August 31, 2017

Failing Forward: How to Move on from a Startup Setback

As the statistics surrounding new businesses prove, starting a new business is a substantial risk for anyone. Most entrepreneurs have to start multiple businesses before they find an idea and a process that works. In all aspects of life, learning from our failures as much as our successes is crucial in our development.  We have compiled a few tips from our experience working with startups and entrepreneurs to hopefully help you get back into action after a less than successful startup venture.

Don’t rush into any decisions

It is natural to feel pressure to jump back into something new after a failed start up, but don’t let that pressure influence your decisions too heavily. Reflect and wait for the right opportunity. With the right focus and strategy, your next venture will be the one you were meant to start the whole time.

Use the failure as a time of reflection

Again, learning from failures is crucial in eventual success. Ask yourself where things went wrong and analyze the reasons behind the lack of success.  Oh, and be honest with yourself.

Actively seek feedback from others

Ask partners, employees, customers, or any other stakeholders that are available and willing to help for their opinions. Create open dialogue and don’t be afraid to take harsh criticism. Acknowledging our own short comings can be difficult, but it’s essential. Find people who will be upfront and honest with you. Their outside perspective can be as valuable as your own.

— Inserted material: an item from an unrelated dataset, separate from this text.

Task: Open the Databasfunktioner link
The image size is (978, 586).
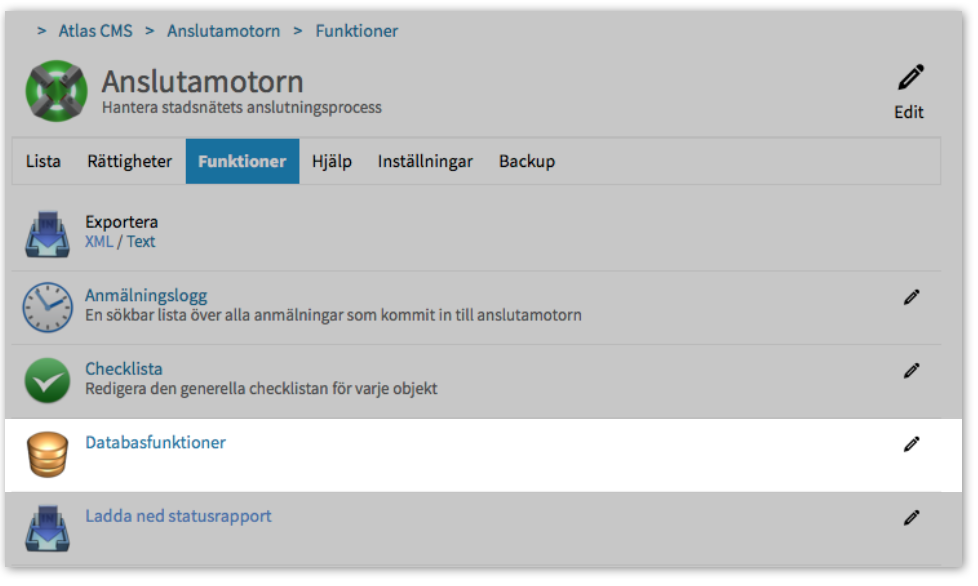Action: tap(155, 443)
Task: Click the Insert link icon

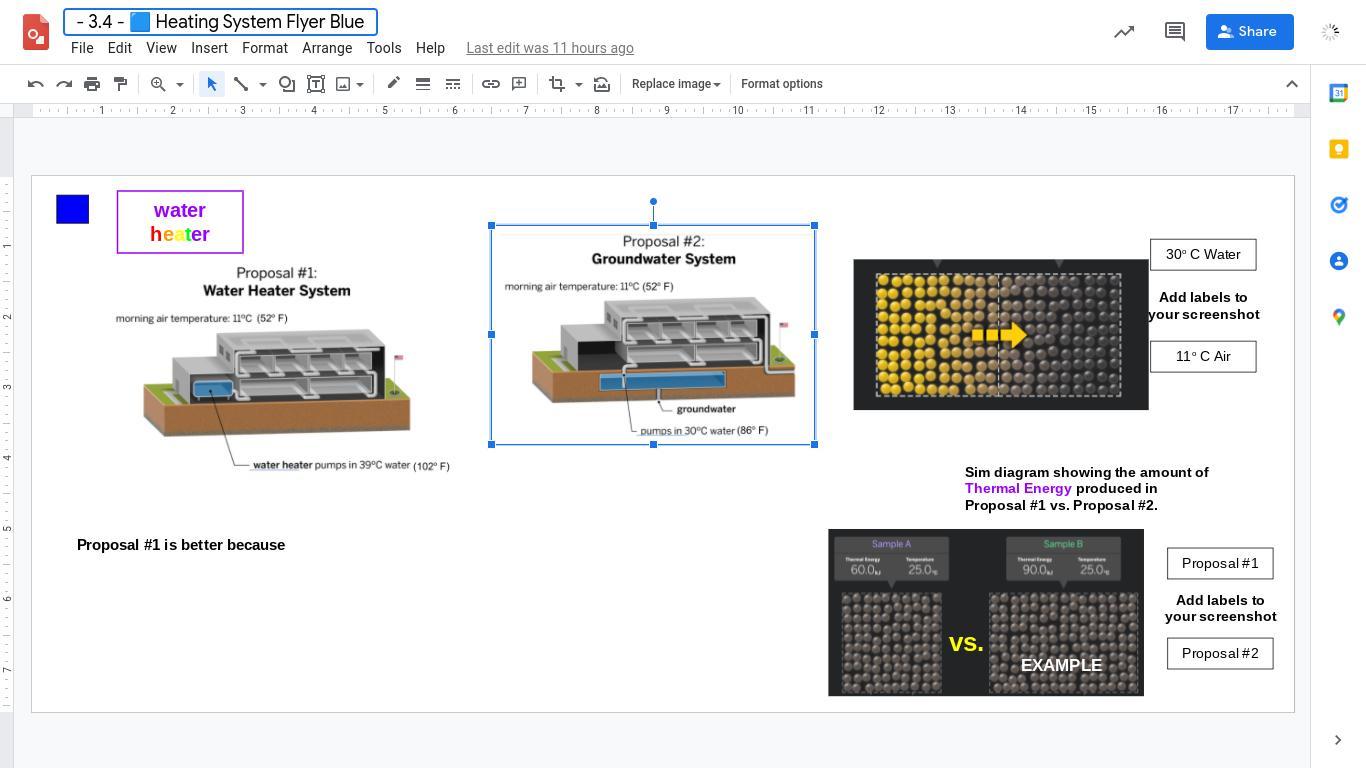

Use the time to create a strategy for your next move

Now that you have reflected, and sought the feedback of others, use the information you gained to avoid repeating the same mistakes. You may need to place your focus on different areas, cut down on the number of partners/investors, or start smaller and let your business grow organically. This is a perfect time to get out the whiteboard and start mapping everything out.

Find your motivation

Now you are ready to launch back into the game, but make sure to avoid the pressure to jump into a “get rich quick” scheme. A failed startup will surely come with some debt and a feeling of a need to provide. It’ll be tempting to jump into the first situation that comes along that will allow you to make money to either pay off that debt or to play catch-up. Startups take too much time and effort for money to be the only motivation. If you start a business with money as the only motivation, you will surely burn out fast. Find something you’re passionate and excited about before jumping into another venture.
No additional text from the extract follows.